SUPPLIED TEXT =
--------------------
Elizabeth Bacon Custer's will of November 18, 1926, presented to the Probate court of New York City on May 11, 1933, stated: "the two flags of truce, one made of a white towel and the other' of a white handkerchief, which were used on the occasion of the surrender of General Lee at Appomattox, and also a table on which the surrender of General Lee to General Grant was written." The will further explained that these items were at the Memorial Hall of the War Department Building in Washington, D.C.

A McLean house marker is at the front gate to the house. The inscription reads:

At midday on April 9, 1865, General Robert E. Lee rode into this yard, dismounted, and disappeared into the McLean House. Grant, surrounded by generals and staff officers, soon followed. Dozens of officers, horses, and onlookers waited outside. After 90 minutes, Lee and Grant emerged. To the silent salutes of Union officers, Lee rode back through the village – to his defeated army.

The home that hosted the surrender meeting was one of the best in Appomattox. Built in 1848, it had since 1862 been owned by businessman Wilmer McLean. The house became a sensation after the surrender. Union officers took some mementos; and in 1893 it was dismantled for display in Washington, D.C. But that display never happened, and the National Park Service reconstructed the building on its original site in the 1940s.

==Historical significance==
The McLean House is meaningful because of its association with the site of General Robert E. Lee's surrender to General Ulysses S. Grant on April 9, 1865. It also preserves the distinctive characteristics that embodied the style and method of construction typical in Piedmont Virginia in the mid-nineteenth century as well as being typical of a county government seat of that time period. It also represents a typical farming community in Virginia of the mid-nineteenth century.
--------------------
DATASET RECORDS =
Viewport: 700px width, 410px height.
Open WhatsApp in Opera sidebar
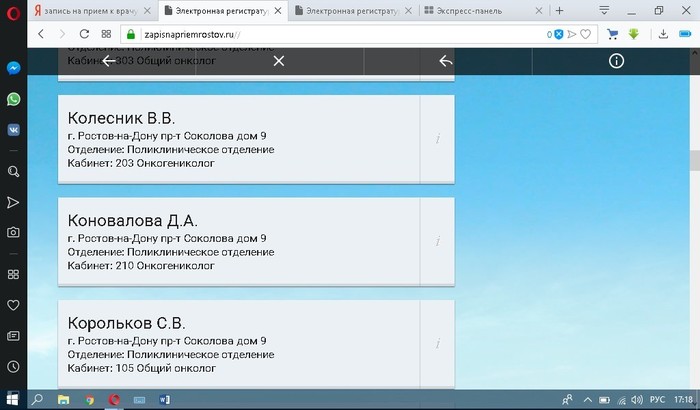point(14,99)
--------------------
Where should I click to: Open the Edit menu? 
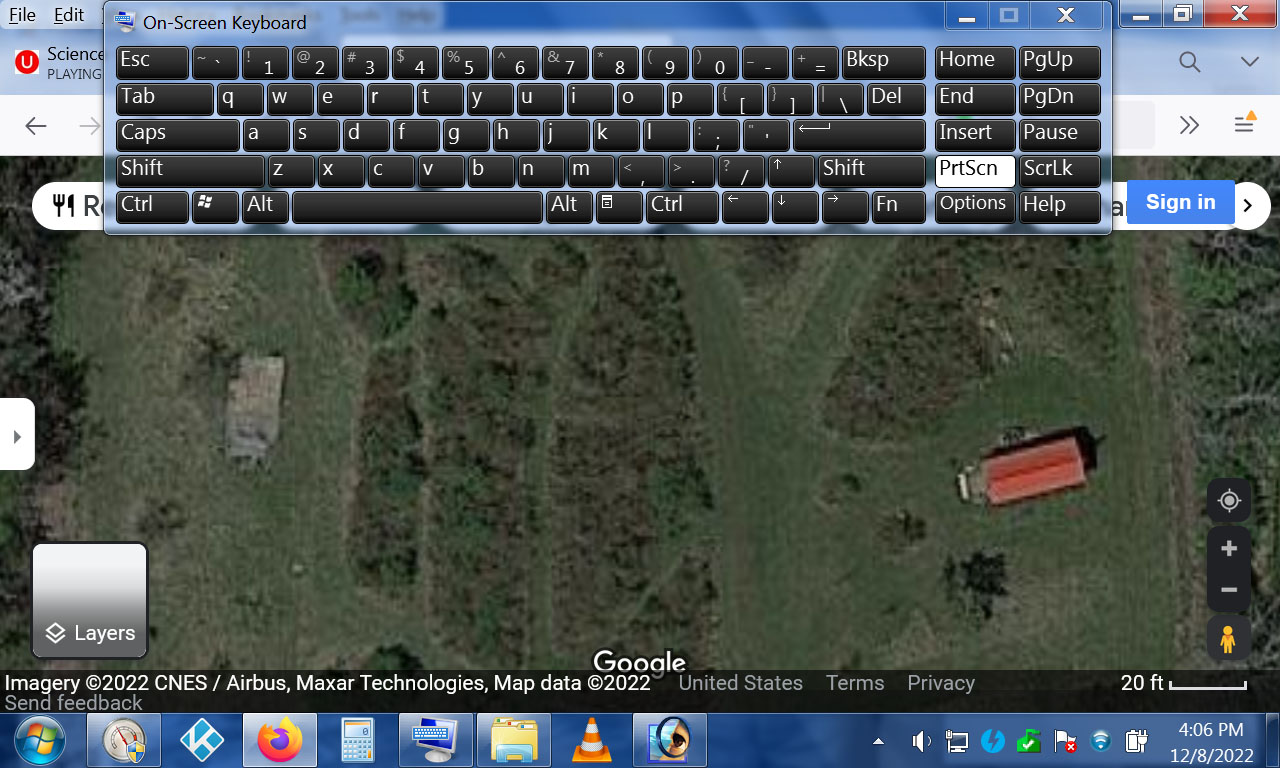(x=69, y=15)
--------------------
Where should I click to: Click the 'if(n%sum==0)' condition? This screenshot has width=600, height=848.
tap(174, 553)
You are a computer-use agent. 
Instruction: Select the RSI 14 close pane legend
--------------------
ASSIGNMENT = Transcribe, word for word, the passage of the McLean House text that opens with the words containing "A McLean house" and closes with "his defeated army.".

SOLVED EXERCISE =
A McLean house marker is at the front gate to the house. The inscription reads:

At midday on April 9, 1865, General Robert E. Lee rode into this yard, dismounted, and disappeared into the McLean House. Grant, surrounded by generals and staff officers, soon followed. Dozens of officers, horses, and onlookers waited outside. After 90 minutes, Lee and Grant emerged. To the silent salutes of Union officers, Lee rode back through the village – to his defeated army.